-- Problem details --
Show every line of the items below that contains the string "what".

───── Recorded data

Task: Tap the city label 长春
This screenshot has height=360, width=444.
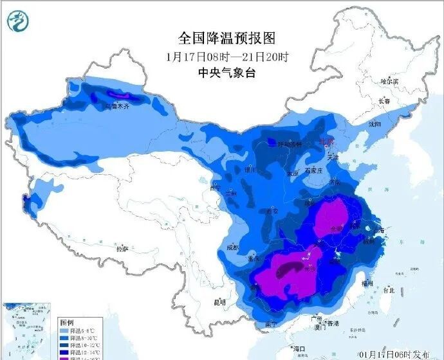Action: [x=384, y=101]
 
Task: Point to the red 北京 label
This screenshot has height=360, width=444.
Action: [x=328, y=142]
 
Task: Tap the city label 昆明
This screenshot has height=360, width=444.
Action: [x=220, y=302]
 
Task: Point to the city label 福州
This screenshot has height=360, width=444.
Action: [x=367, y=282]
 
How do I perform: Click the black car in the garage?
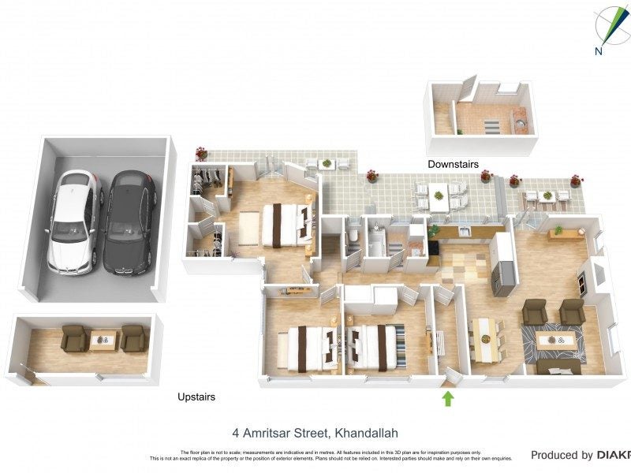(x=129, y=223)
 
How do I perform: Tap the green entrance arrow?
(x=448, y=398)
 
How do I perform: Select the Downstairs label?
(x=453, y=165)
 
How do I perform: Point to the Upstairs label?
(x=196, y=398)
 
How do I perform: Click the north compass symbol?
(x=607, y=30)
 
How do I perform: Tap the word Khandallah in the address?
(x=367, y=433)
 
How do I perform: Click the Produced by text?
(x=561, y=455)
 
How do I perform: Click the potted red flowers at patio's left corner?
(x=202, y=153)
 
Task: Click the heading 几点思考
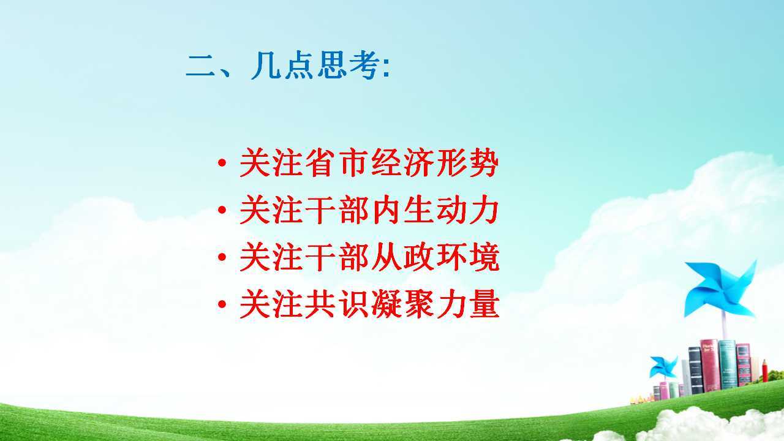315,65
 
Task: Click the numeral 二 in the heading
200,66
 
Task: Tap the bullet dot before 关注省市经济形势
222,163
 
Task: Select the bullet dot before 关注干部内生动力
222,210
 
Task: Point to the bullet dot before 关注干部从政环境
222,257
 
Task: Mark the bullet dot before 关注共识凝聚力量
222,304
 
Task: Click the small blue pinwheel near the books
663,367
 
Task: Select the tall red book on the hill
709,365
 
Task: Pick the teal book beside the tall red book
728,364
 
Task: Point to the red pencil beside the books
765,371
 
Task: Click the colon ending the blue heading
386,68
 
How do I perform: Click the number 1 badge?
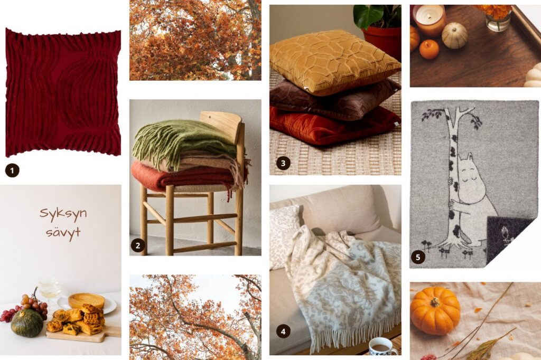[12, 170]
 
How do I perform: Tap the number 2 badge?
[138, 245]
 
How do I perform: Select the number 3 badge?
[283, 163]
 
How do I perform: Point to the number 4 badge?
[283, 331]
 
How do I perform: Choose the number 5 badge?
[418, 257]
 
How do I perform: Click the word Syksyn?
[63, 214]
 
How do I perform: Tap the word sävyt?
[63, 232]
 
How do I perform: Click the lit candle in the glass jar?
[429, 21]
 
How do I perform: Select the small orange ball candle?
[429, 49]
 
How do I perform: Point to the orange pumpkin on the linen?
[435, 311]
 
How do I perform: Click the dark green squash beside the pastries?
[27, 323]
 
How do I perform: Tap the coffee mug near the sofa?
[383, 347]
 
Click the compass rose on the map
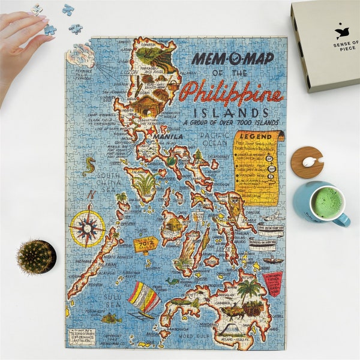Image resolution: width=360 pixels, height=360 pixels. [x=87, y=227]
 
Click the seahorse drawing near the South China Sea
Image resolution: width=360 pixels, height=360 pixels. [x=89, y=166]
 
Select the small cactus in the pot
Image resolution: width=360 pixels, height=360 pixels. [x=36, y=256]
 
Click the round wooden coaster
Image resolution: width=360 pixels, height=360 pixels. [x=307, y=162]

──────────
───── Recorded data

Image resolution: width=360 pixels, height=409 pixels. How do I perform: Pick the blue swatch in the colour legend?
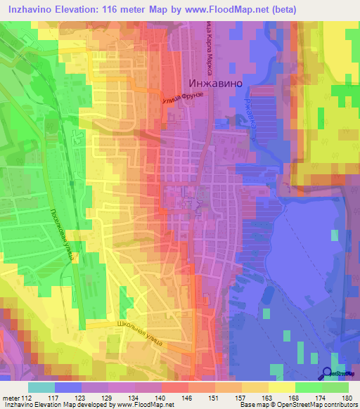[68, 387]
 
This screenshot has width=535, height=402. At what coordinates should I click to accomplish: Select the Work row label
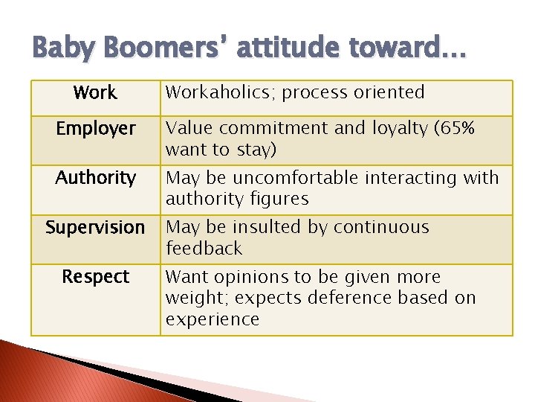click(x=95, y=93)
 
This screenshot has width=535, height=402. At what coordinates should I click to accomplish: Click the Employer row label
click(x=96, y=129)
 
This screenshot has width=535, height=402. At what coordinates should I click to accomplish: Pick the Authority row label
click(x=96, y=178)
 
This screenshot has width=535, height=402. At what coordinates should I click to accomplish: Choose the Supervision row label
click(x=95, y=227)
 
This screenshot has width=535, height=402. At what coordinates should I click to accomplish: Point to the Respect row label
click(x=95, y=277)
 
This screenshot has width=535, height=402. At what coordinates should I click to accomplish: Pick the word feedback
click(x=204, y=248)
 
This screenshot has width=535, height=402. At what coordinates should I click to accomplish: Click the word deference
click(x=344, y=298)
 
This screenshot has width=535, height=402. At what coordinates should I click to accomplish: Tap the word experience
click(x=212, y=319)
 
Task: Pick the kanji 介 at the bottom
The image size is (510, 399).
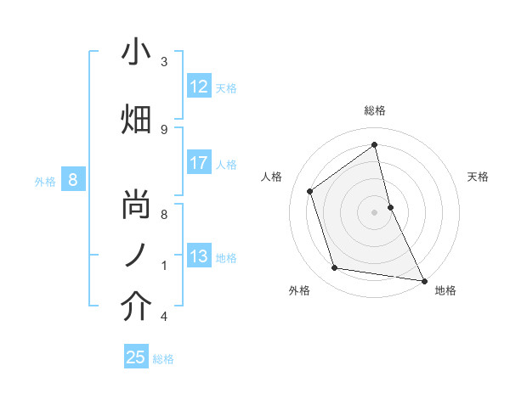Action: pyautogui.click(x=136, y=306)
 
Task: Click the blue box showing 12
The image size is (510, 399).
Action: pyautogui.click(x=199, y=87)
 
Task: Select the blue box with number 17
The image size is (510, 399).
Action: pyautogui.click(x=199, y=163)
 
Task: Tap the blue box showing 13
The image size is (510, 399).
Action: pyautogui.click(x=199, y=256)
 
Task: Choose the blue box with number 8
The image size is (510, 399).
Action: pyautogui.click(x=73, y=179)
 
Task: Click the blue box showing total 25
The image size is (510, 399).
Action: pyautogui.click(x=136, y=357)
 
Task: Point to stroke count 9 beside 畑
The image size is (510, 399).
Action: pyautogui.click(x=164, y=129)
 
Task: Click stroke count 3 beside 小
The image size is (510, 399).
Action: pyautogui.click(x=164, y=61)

──────────
───── Recorded data

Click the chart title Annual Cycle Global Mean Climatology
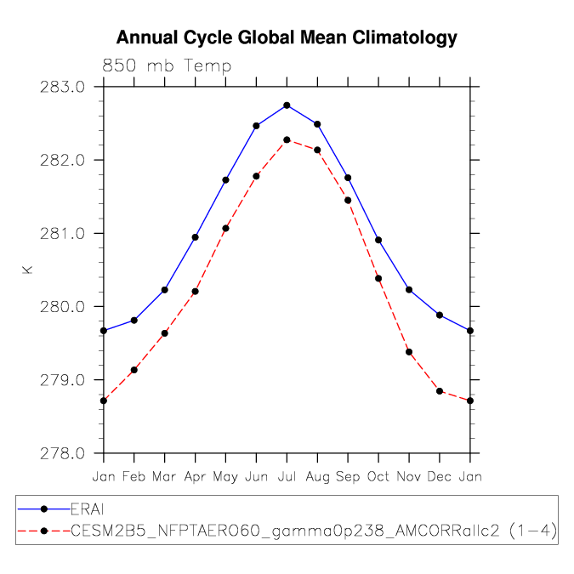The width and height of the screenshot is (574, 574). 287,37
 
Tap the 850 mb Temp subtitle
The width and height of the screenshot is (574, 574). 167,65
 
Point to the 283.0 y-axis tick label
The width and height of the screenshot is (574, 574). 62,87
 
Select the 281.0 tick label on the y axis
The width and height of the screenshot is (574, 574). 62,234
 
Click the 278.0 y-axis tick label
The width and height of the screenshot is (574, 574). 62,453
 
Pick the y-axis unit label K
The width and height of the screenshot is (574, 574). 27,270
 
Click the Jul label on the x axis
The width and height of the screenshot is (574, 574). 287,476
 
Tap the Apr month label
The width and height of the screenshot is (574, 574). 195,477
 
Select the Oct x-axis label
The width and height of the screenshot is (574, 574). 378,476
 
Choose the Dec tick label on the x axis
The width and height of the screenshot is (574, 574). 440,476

──────────

-- Response for this exercise --
This screenshot has width=535, height=402. At what coordinates should I click to accomplish: Select the Work row label
This screenshot has width=535, height=402. At what coordinates should I click to accomplish: Click the Employer row label
This screenshot has width=535, height=402. At what coordinates should I click to accomplish: Pick the Authority row label
This screenshot has width=535, height=402. At what coordinates should I click to accomplish: Choose the Supervision row label
This screenshot has width=535, height=402. At what coordinates should I click to accomplish: Point to the Respect row label
This screenshot has width=535, height=402. At what coordinates should I click to accomplish: Pick the word feedback
This screenshot has width=535, height=402. At what coordinates should I click to accomplish: Click the word deference
This screenshot has width=535, height=402. At what coordinates should I click to accomplish: Tap the word experience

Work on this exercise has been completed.